Hans Holst (born before 1619, died after 1640) was a Danish woodcarver associated with Køge where he designed the pews (in association with his brother Jochum) and the pulpit in St Nicholas Church.

==Background==
From the 1550s to the 1650s, master craftsmen from northern Germany as well as the then Danish provinces of Schleswig and Holstein were invited to eastern Denmark to decorate churches and castles. By the mid-17th century, the region had experienced a period of unexcelled richness in artistic carving in the Baroque style with auricular decorations. Major participants included Lorentz Jørgensen in Holbæk, Jørgen Ringnis in Nakskov, Abel Schrøder in Næstved, Claus Gabriel in Hillerød, Casper Lubekke in Roskilde and Hans Holst himself.

==Biography==
Holst, the son of "old Hans Holst" (died 1623) who was a carpenter in Køge, is listed in Køge's municipal accounts as having worked with his brother Jochum from 1619 to 1623 on the pews in St Nicholas Church.

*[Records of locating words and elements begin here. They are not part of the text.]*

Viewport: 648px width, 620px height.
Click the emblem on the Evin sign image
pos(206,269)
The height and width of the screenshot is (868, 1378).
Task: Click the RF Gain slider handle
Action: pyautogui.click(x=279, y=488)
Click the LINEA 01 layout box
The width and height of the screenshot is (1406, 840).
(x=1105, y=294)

The pulpit in the same church, which bears his signature, shows he was one of the finest woodcarvers of the period. Holst was also active in Copenhagen where he received several assignments from the university for decorative carving in churches in the area. He designed an altarpiece for the Church of Our Lady (destroyed by fire in 1728) and for pulpits in the churches of Sæby and Ganløse (both completed in 1624). The pulpits in Ejby and Haraldsted have also been attributed to him. He was paid for less important work in Smørum Church up to 1640.